Presentata nella Sala Giunta del Palazzo di Città, dal dott. Giuseppe Cascella, presidente della Commissione Culture del Comune di Bari, la seconda mostra delle Icone e delle Ampolle della Manna di San Nicola.

Circa 40 icone bizantine e una ventina di ampolle della Manna di San Nicola saranno in mostra, per il secondo anno consecutivo, nel colonnato dell’ex Palazzo della Provincia, dal 9 al 14 maggio, per iniziativa della commissione consiliare Culture del Comune di Bari.

La mostra è stata promossa sia in occasione dei festeggiamenti per il santo patrono (7,8,9 maggio), sia per l’arrivo dei ministri dell’economia per il G7 (11-13 maggio).

Le icone, tele datate per la maggior parte all’800, e le ampolle fanno parte di collezioni private. Le icone, differenti per tipologia (orientali e occidentali), testimoniano la diffusione dell’immagine di San Nicola che dovrebbe essere presente in oltre mille chiese nel mondo. Si tratta non di semplici quadri ma quasi di ‘opere sacre’ perché testimoniano un mondo ‘meditativo’ di parlare del santo.

Il pezzo più antico è un’icona del 1300 della Pinacoteca Giaquinto. Le ampolle sono quasi tutte in vetro di Murano e dipinte con i miracoli di San Nicola. (ANSA).

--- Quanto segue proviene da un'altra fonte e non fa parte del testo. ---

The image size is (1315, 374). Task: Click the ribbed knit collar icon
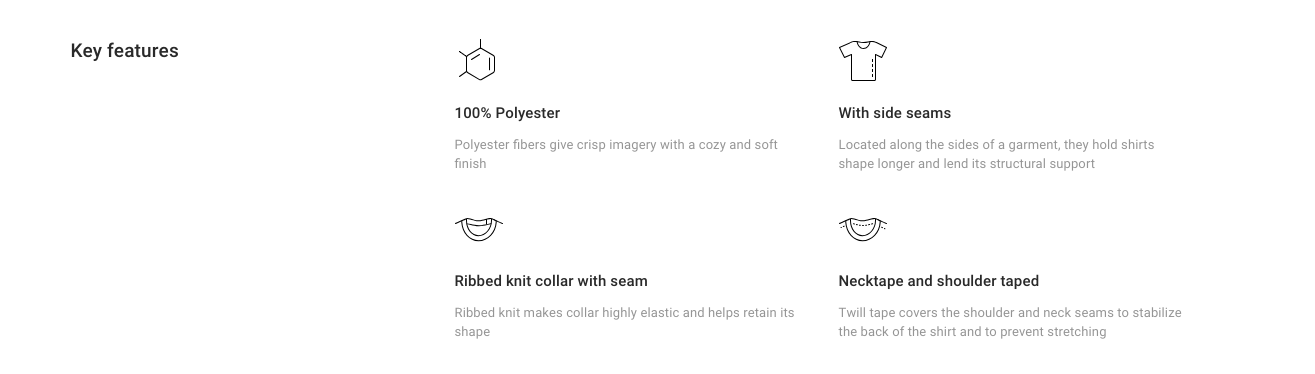click(x=478, y=229)
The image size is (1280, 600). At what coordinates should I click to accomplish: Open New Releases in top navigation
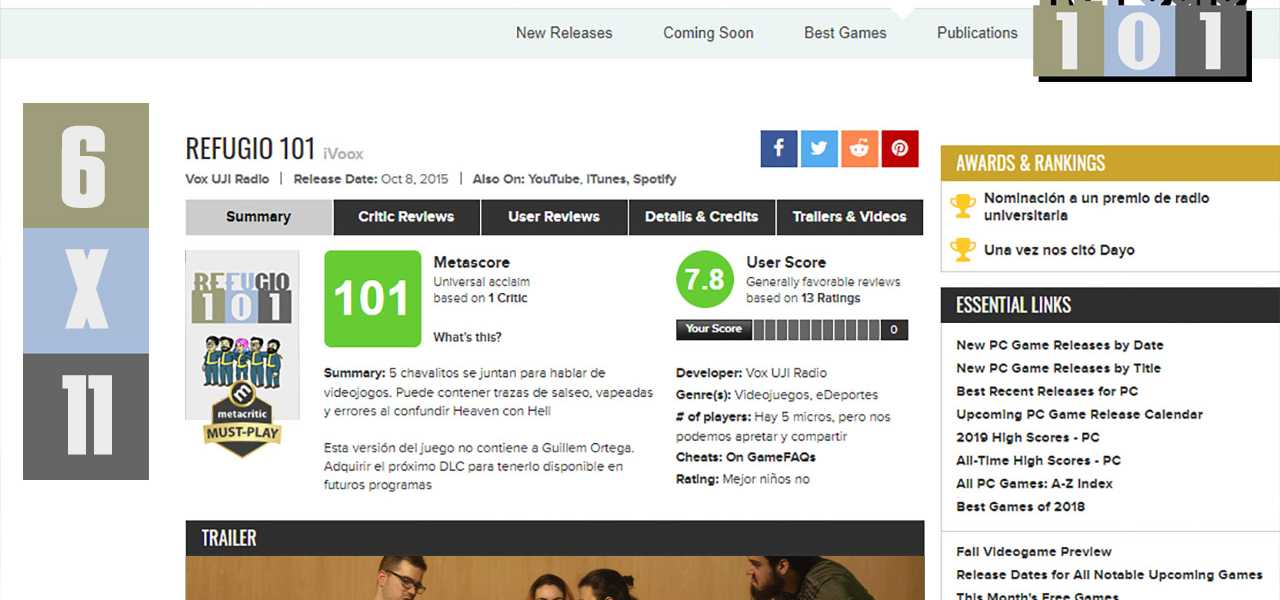564,33
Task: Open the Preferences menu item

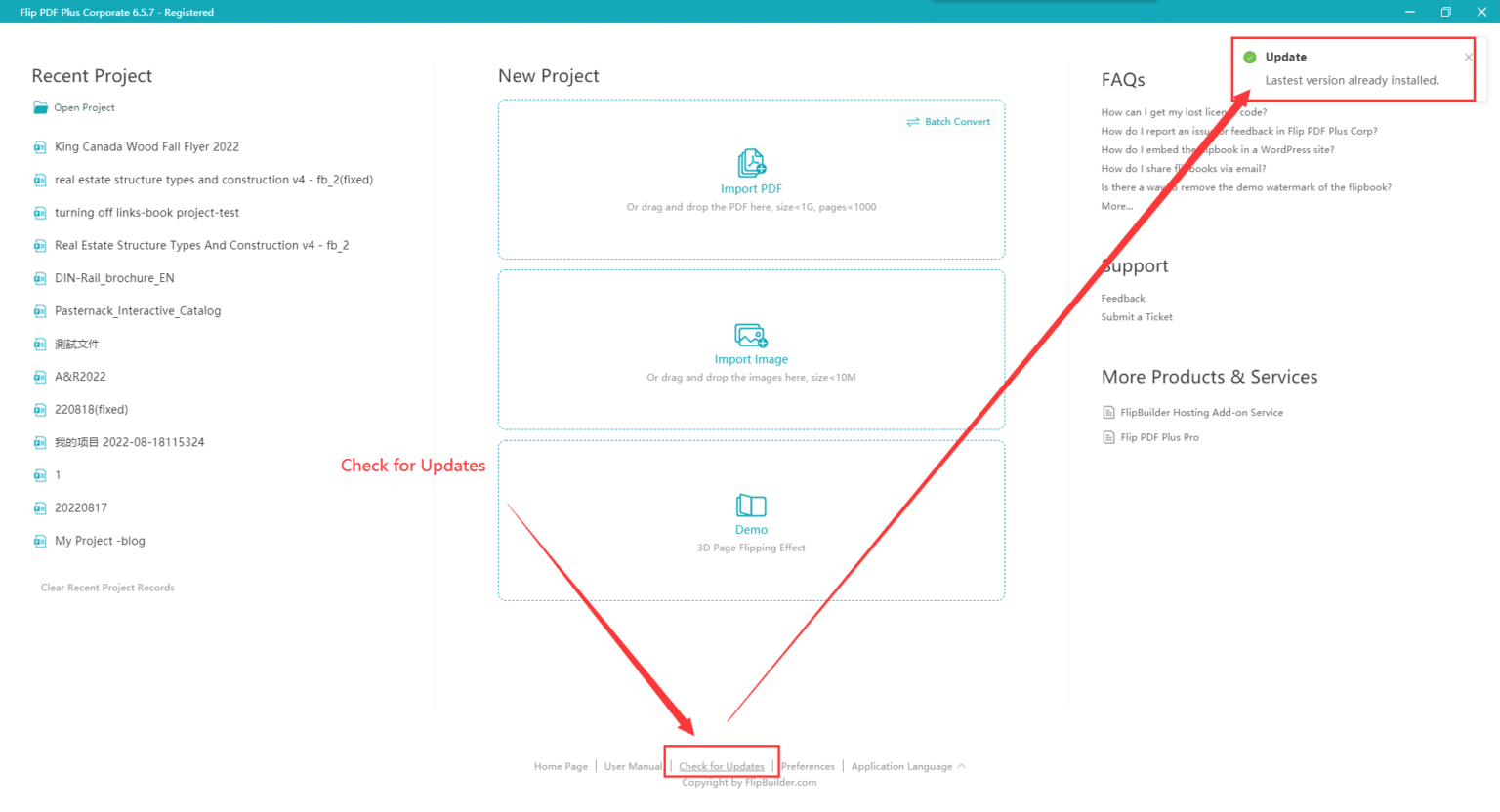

La mostra che avrà luogo dal 9 al 14 maggio nella Sala del Colonnato della Città Metropolitana (ex palazzo della Provincia), Lungomare Nazario Sauro 29, è stata organizzata dal Comune di Bari in collaborazione con l’Associazione Italo-Ellenica “Pitagora” di Bari, presieduta da Sarina Elefteria Garufi e con il prezioso contributo dell’architetto Franco Altobelli, che ha progettato l’allestimento e la parte grafica (locandine, inviti, brochure, ecc.).

La scelta del 9 maggio, ha detto Cascella, coincide con la sacralità e l’amore che i baresi hanno verso San Nicola, la coincidenza con il prelievo della manna, che si rinnova ogni anno in occasione della Sagra, e la contemporaneità del G7 economico che si terrà a Bari.

Sarina Elefteria Garufi, porgendo il saluto del Consiglio Direttivo dell’Associazione “Pitagora” ha descritto sommariamente l’attività dell’Associazione documentata dai vari eventi culturali (presentazione di libri, concerti, feste dell’amicizia Italo-Ellenica, con la partecipazione di balletti provenienti dalla Grecia e dalla Grecìa salentina, escursioni culturali in Grecia e in Italia, gemellaggio tra Croce Rossa Italiana e Greca, che sono organizzati per ottimizzare i rapporti culturali e religiosi tra Italia e Grecia, finalizzati all’ecumenismo e al miglioramento dei rapporti tra i due Paesi.


DISEGNO DI PIETRO FABRIS


Per l’occasione è stato mostrato un disegno di Piero Fabris, scrittore e artista, che sarà offerto in omaggio ai 7 Ministri delle Finanze che visiteranno la mostra. L’opera “Nicòlaus” rappresenta un bastone (pastorale) di ulivo, evocazione della Puglia, con in testa la lettera “G” (grandi) con accanto un libro rosso (il libro rosso di Bari), la Basilica di San Nicola, un monumento che meglio rappresenta Bari ed i baresi. Al centro del disegno vi è un paese appena accennato, arroccato su una costa circolare, in quelle case sono riposte tutte le attese di fraternità.


Appuntamento quindi al 9 maggio alle ore 11,30 per l’inaugurazione della Mostra, in occasione della quale si potranno ammirare le icone e le ampolle esposte che, ovviamente, non sono in vendita, ma fanno parte di collezioni private.